## [TEXT SHOWN]
start

Review of A Dreadful Murder by Minette Walters – 5 Stars

A Dreadful Murder: The Mysterious Death of Caroline LuardA Dreadful Murder: The Mysterious Death of Caroline Luard by Minette Walters

My rating: 5 of 5 stars

Genre: Historical Fiction

Introduction: I really enjoyed this little book it is part of the quick-reads collection. The idea of this collection is exactly as it says on the tin (or should that be cover), a shorter than normal book by world leading authors. One of the things I quite like about these books is that they force the authors to cut out a lot of the waffle that sometimes goes on in books. This keeps the stories quite fast paced with a lot happening in less time. This seems to be what has jarred other readers (the use of simpler language) but I didn’t find it detracted from the novel at all. I’m proud of authors who take on the challenge of writing these books so that they can be enjoyed by all even those who aren’t keen readers.

Premise: Based on the true story of the shocking murder of Mrs Caroline Luard, which took place in Kent in August 1908. Caroline Luard is shot dead in broad daylight in the grounds of a large country estate. With few clues available, her husband soon becomes the suspect…But is he guilty?
Minette Walters tells the story of Caroline and her husband’s stroll through the grounds of the estate on the morning of the murder and then branches out to the story of Superintendent Albert Taylor. Albert Taylor follows the clues but is shocked to see how quickly the town turns on Caroline’s husband Charles as the prime suspect. Soon Charles is receiving threatening notes from an anonymous writer. Yet, Taylor is becoming more and more convinced that Charles is innocent. Will proving his innocence matter if the entire town has turned against him?

Reason for the 5 Stars:

Minette Walters writes this book very cleverly. You follow the steps of the inspector but whilst you are keeping track of one thing another happens (e.g. a note arrives). You do find yourself trying to figure out the truth and coming to your own conclusions. Would Charles have had time to kill his wife and sprint back to the house (with the dog)?

end

## [WRITTEN PROBLEM 1]
In the review of A Dreadful Murder, where and when did the murder of Caroline Luard take place?
## [WRITTEN PROBLEM 2]
Reproduce the review of A Dreadful Murder word for word, starting at "Minette Walters tells" and ending at "turned against him?".
## [WRITTEN PROBLEM 3]
Take the review of A Dreadful Murder further, picking up from where it stops.

## [PROVIDED DATA]
start

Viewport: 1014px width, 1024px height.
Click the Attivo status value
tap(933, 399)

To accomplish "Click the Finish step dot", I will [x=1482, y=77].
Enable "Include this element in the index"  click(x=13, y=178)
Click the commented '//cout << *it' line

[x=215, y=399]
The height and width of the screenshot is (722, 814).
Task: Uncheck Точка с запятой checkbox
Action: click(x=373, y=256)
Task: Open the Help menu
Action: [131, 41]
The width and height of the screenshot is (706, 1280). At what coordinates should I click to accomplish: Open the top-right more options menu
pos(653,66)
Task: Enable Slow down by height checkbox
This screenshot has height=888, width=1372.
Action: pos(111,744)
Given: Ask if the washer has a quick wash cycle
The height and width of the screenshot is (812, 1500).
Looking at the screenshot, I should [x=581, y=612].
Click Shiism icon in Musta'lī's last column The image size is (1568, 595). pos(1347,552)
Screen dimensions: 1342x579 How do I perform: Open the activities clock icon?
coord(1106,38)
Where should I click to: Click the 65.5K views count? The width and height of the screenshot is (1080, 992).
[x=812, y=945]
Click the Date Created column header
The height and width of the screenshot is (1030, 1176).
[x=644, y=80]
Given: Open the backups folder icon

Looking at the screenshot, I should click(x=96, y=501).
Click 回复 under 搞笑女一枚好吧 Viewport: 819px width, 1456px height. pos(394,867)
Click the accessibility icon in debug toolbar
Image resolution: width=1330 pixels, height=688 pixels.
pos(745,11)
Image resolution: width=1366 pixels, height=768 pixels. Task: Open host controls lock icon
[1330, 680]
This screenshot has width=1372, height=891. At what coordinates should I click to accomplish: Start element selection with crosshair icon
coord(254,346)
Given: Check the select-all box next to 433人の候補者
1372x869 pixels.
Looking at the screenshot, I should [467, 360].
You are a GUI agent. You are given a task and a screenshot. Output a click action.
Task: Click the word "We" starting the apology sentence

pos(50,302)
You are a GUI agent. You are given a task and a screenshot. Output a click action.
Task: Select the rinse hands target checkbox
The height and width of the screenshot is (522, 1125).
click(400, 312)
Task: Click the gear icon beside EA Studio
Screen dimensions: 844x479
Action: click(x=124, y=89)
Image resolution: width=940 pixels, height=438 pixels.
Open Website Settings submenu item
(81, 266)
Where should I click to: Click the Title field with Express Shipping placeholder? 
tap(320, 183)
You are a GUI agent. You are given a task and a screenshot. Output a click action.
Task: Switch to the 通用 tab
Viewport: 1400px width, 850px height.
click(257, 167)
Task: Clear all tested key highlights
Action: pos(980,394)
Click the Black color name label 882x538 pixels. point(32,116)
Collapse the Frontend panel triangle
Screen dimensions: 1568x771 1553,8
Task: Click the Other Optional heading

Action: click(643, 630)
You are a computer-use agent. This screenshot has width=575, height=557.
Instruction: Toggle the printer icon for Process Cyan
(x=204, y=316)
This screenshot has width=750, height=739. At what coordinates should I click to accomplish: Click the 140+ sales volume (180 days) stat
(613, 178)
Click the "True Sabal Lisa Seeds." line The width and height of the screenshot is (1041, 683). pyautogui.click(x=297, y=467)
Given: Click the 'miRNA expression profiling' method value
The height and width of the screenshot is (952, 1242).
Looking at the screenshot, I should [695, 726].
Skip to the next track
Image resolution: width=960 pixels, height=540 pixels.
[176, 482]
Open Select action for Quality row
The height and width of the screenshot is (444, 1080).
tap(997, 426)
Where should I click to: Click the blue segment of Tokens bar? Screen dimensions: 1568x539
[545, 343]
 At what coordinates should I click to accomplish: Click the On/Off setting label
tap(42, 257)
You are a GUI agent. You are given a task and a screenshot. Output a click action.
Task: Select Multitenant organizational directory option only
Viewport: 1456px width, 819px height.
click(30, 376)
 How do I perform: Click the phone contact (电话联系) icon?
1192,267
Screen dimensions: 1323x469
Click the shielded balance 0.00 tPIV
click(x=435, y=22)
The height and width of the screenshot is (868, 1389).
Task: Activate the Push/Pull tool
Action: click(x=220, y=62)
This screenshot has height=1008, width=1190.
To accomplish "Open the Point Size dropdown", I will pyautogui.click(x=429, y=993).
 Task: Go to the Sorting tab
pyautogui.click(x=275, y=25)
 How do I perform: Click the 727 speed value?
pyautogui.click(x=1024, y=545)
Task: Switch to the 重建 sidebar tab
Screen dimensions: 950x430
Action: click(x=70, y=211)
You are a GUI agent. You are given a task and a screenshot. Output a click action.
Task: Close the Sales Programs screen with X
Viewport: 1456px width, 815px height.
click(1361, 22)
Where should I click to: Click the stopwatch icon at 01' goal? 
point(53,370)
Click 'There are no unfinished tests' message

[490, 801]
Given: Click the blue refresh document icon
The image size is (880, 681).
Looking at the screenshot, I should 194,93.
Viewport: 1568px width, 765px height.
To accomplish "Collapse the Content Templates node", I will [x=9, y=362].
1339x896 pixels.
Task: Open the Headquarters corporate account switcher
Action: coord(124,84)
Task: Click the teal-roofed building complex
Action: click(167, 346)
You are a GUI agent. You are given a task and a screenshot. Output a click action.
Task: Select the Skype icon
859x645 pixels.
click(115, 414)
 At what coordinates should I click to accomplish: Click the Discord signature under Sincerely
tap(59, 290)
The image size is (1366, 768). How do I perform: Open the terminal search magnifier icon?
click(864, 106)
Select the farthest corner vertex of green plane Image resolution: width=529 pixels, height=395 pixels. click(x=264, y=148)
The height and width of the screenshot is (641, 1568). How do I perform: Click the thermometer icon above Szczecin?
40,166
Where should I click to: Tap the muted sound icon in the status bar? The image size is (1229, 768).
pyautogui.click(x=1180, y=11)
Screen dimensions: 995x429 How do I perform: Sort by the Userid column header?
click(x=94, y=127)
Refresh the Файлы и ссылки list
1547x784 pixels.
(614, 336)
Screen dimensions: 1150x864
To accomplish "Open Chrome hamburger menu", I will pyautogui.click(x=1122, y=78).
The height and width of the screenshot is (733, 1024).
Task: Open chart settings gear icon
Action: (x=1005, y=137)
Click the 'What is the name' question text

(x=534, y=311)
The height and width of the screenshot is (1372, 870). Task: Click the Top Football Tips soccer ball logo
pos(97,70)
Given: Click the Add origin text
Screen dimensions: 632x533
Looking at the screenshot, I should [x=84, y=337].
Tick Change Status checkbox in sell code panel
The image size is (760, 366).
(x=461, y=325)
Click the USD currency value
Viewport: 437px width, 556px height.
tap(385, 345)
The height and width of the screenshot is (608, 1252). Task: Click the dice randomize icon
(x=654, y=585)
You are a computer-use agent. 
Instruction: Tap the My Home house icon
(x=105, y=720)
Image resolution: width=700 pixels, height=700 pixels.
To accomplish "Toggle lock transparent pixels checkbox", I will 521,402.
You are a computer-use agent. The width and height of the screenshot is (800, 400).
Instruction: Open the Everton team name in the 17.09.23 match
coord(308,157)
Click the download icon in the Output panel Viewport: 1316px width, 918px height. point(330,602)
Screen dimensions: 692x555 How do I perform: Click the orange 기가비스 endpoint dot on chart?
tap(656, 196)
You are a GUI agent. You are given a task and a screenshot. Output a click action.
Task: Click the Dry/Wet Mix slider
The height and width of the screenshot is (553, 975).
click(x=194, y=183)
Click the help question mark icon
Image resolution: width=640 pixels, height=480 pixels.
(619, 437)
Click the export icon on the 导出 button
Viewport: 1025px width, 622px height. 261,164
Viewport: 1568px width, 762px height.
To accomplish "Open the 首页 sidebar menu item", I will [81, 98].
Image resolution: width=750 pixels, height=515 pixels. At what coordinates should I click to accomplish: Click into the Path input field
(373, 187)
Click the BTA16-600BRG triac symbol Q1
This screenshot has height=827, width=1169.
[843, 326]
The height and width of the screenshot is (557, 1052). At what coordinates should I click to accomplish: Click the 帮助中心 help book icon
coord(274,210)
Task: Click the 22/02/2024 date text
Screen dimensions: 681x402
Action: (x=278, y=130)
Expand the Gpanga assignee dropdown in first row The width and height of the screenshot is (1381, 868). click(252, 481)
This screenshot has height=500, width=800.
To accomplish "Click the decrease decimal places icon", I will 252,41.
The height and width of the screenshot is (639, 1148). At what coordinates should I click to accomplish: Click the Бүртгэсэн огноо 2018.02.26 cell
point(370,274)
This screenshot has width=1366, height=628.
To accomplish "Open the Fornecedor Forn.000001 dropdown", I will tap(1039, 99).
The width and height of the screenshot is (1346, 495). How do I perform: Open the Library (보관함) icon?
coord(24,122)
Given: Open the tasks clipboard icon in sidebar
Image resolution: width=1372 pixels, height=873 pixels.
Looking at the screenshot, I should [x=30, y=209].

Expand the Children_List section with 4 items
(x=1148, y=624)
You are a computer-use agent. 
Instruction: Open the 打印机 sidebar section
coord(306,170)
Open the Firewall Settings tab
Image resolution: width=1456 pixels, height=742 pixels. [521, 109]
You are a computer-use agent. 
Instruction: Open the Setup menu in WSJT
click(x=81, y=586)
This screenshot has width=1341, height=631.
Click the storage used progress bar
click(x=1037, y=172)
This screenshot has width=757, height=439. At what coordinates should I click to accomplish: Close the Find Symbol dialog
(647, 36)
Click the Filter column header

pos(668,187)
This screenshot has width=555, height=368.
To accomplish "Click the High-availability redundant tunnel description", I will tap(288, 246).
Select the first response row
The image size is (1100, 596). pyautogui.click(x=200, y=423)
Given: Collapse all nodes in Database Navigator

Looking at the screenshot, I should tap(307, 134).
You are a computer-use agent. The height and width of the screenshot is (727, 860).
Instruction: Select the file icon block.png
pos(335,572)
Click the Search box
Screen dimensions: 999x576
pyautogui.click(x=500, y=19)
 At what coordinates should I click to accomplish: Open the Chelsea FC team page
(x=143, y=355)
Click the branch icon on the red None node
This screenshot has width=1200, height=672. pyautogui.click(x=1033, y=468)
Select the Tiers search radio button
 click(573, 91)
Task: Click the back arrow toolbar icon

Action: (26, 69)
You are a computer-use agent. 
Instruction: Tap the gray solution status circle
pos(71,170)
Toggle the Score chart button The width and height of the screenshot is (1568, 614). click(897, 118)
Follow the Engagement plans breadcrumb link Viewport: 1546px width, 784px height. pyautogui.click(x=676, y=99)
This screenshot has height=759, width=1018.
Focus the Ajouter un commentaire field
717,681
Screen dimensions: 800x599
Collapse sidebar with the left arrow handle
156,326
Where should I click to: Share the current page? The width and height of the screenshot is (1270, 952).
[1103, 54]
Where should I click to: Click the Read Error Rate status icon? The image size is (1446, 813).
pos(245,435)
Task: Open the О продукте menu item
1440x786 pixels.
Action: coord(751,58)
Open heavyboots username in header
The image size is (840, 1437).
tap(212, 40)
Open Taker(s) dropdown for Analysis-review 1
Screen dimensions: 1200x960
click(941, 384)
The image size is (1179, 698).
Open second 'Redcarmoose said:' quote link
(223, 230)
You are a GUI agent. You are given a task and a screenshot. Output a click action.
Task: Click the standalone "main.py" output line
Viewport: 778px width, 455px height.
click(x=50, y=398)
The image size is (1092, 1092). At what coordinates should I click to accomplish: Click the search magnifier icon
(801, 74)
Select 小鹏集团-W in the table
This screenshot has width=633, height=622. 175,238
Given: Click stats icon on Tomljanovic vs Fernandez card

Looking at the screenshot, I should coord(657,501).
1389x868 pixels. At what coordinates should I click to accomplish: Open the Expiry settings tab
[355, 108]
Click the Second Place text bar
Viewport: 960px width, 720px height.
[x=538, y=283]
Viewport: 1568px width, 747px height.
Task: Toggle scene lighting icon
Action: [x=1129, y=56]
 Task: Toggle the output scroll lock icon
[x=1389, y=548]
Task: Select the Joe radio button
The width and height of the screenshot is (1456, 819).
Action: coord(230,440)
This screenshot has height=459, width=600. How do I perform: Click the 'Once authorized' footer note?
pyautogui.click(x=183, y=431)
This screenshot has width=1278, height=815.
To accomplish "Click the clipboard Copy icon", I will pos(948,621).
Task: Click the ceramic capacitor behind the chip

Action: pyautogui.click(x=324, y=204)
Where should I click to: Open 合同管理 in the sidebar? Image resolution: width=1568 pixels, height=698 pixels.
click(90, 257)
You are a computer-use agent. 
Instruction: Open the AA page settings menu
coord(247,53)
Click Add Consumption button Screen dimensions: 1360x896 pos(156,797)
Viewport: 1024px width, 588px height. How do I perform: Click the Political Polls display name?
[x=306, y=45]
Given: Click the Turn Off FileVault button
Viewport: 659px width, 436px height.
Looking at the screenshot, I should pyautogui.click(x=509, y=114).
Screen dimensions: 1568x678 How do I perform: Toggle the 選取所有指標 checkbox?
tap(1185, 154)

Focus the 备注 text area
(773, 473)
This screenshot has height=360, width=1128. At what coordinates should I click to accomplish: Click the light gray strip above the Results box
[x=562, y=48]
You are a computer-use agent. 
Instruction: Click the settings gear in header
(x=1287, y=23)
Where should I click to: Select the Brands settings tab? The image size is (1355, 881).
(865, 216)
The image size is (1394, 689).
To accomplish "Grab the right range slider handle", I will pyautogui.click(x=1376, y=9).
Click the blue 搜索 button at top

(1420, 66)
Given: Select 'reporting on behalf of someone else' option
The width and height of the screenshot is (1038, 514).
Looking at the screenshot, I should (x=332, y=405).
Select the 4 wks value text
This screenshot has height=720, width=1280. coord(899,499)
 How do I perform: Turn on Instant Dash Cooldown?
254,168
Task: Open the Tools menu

end

## [TASK RESPONSE 1]
In Kent, in August 1908.

## [TASK RESPONSE 2]
Minette Walters tells the story of Caroline and her husband’s stroll through the grounds of the estate on the morning of the murder and then branches out to the story of Superintendent Albert Taylor. Albert Taylor follows the clues but is shocked to see how quickly the town turns on Caroline’s husband Charles as the prime suspect. Soon Charles is receiving threatening notes from an anonymous writer. Yet, Taylor is becoming more and more convinced that Charles is innocent. Will proving his innocence matter if the entire town has turned against him?

## [TASK RESPONSE 3]
I thought it was interesting that this was based on a true story and I really enjoyed the author’s foreword giving the facts of the actual case.

I am a big fan of these quick reads collections and think they are great for giving you a taster of an author’s writing style without the invested time of much larger books. I had heard really good things about Minette Walters, it was nice to enjoy a shorter snapshot of her writing in this novella before going on to read one of her larger thicker novels (which I most certainly will be doing now).

I often think it is useful for readers to see a brief extract as they would in a bookshop so here is a little passage from the novel:

‘It’s a public event. Anyone has the right to attend.’
‘Not if it’s to revel in a lady’s death, the don’t. I wouldn’t mind so much if they’d listened to what was said instead of making up so-called evidence afterwards. A man can’t be in two places at the same time…though you wouldn’t think it to hear the nonsense that’s being talked in the village.’
‘What sort of nonsense?’
‘Every sort,’ she said crossly. ‘It makes me so mad. They whisper behind their hands when they see me coming. But not one of them has ever asked me what I think.’
‘And what’s that, Jane?’
She glanced towards the drawing-room door. ‘The Major-General’s lost without his wife. He’d have died in her place if he could.’

I would have liked it more if the foreword had been an afterword instead. Although I really enjoyed reading this, it would have been nicer to have read the fictional account finished with the factual account. It being a foreword it almost felt like a spoiler to the actual story. I fully acknowledge this is a personal preference but my advice to readers would be to skip this and then go back to it.

Summary: A brilliant little book. Highly recommended and a great taster to get you started with this author if you have not read her works before. I will definitely be picking up more of her books in the near future.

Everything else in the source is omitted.